En 1939, un joven empresario que antes había sido un modesto futbolista, Ferruccio Novo, tomó las riendas de un equipo de fútbol en Italia con la firme idea de revolucionar el juego. El club se llama AC Torino, aunque pronto todos los italianos lo conocerán como Il Grande Torino.
Novo no es un mecenas, pero sí es un tipo listo. Se asocia con los sabios Vittorio Pozzo –el hombre que hizo campeona del Mundo a Italia– y con el húngaro Ernó Erbstein –con éste lo hicieron de manera muy discreta para burlar las leyes racistas de los fascistas en el poder-. Entre los tres diseñan un método primero que luego transformaron en sistema. En una Italia que ganaba a base de patadas e intensidad, aquel Torino apostó por la innovadora WM, una especie de fútbol total en el que los cerebros Castigliano y Rigamonti se entendían a la perfección con los extremos Mazzola y Menti para que éstos le sirvieran medidos centros al más tosco pero efectivo Gabetto.
Es necesario recalcar que aquel equipo resistió a una Guerra, toda vez que Mussolini entendía que los profesionales del balón servían mejor a su patria lejos del frente. De hecho, durante aquellos tiempos de odio y desgracia, la sinfonía que debían dar cada dos semanas en el ahora en ruinas Stadio Filadelfia (donde permaneció invicto 93 partidos seguidos) ha evocado poemas como el del periodista Angelo Padoam. Una estrofa: “ Un monito, un messaggio ed un pensiero/ di vita e di speranza/ nel nome dello sport, ma quello vero/ che tutti ci riunisce in fratellanza!” (“Una advertencia, un mensaje y un pensamiento / de la vida y la esperanza / en el nombre del deporte, pero la real / todos los que conocemos en la hermandad !).

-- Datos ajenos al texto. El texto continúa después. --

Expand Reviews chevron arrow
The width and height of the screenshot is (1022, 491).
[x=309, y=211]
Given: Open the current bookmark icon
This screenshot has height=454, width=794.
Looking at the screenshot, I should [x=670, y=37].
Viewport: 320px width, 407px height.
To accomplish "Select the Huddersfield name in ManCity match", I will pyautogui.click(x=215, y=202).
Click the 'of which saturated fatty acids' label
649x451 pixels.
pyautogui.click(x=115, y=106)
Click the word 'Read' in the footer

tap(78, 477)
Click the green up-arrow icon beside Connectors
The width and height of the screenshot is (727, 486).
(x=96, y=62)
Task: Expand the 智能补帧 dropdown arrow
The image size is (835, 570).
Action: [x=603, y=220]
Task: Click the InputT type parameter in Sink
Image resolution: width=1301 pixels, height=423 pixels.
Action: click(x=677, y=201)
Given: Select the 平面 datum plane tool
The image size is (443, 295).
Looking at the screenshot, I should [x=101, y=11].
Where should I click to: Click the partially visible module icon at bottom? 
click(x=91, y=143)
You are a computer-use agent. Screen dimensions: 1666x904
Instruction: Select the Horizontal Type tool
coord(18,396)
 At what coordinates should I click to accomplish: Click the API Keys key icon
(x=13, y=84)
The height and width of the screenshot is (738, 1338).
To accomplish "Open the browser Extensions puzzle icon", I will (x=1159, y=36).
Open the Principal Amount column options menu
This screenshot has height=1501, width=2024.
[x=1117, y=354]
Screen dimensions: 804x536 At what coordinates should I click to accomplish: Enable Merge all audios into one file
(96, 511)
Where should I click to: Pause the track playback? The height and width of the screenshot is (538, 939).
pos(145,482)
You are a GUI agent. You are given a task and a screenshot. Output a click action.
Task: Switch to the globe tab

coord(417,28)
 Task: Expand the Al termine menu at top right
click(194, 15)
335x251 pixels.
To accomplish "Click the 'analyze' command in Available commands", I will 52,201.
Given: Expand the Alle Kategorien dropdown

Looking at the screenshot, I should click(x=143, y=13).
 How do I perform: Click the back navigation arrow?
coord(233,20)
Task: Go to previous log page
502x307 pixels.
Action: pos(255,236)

El Grande Torino consiguió los Scudetti del 43, 46, 47 y 48 (y porque en el 44 y 45 se paró la competición). No conquistó ningún torneo europeo por la sencilla razón de que aún no se habían creado, pero todo el mundo lo consideraban el mejor club del mundo. En su mejor momento, su once tipo lo formaban Bacigalupo; Ballarin, Maroso; Grezar, Rigamonti, Castigliano; Menti, Loik, Gabetto, Mazzola y Ossola.
Naturalmente, la selección azzurra se nutría de aquel equipo que arrasaba. En 1947 en un choque ante Hungría incluso fueron alineados de inicio diez jugadores del Torino. El último encuentro de aquel combinado italiano tuvo lugar en España. Fue el 27 de marzo de 1949 en el Estadio de Chamartín. Ambos equipos se preparaban para el Mundial del año siguiente. En el combinado de Eizaguirre había muchas dudas, que aumentaron tras el resultado. Los visitantes, por su parte, partían como grandes favoritos para ser campeones junto a los brasileños. Italia no sólo ganó, sino que hizo de embajadora de otro tipo de fútbol. En la crónica del Mundo Deportivo se puede leer que la forma de practicar la WM del conjunto italiano convencería “al más empedernido detractor” porque se pasaban el balón “al milímetro”. Los 80.000 espectadores del estadio capitalino se frotaban los ojos ante un juego que aunaba esa precisión con la ancestral dureza del calcio. El cronista únicamente salva de la quema a Gonzalvo III de la nacional (llamarla ‘la roja’ en el 49 debía ser jugársela).
Lorenzi adelantó a Italia, llegó a empatar Gaínza, pero Carapellese (un golazo que hubiera firmado Maradona) y luego Amadei pusieron el 1-3 definitivo. En el resumen final de la crónica de Mundo Deportivo hay un párrafo esclarecedor: “Hemos visto a un equipo de fútbol. Uno que practica un fútbol al que forzosamente hemos de amoldarnos si queremos volver a ser lo que fuimos”.
Menos de dos meses después, el 4 de mayo del 49, el Grande Torino jugó su último partido en Lisboa ante el Benfica para el partido homenaje a Chico Pereira, que era amigo de Mazzola, y, al regresar, todo el primer y el segundo equipo se dejó la vida al estrellarse junto a la Basílica de Superga, en la colina homónima. El propio Vittorio Pozzo tuvo que ir a identificar los cadáveres.Terminó aquel campeonato jugando con juveniles –le quedaban cinco jornadas- y ganándolo porque sus rivales también decidieron jugar con sus reservas en un gesto caballeroso.
Italia se partió de dolor y, quién sabe si por lo sucedido, optó por encerrarse durante décadas en su catenaccio práctico pero menos estético y atractivo. Aquellos 160.000 ojos españoles de Chamartín pudieron sentirse privilegiados de ver la penúltima lección de aquel equipo que quiso revolucionar el fútbol y al que un maldito accidente le llevó precipitadamente a ser leyenda.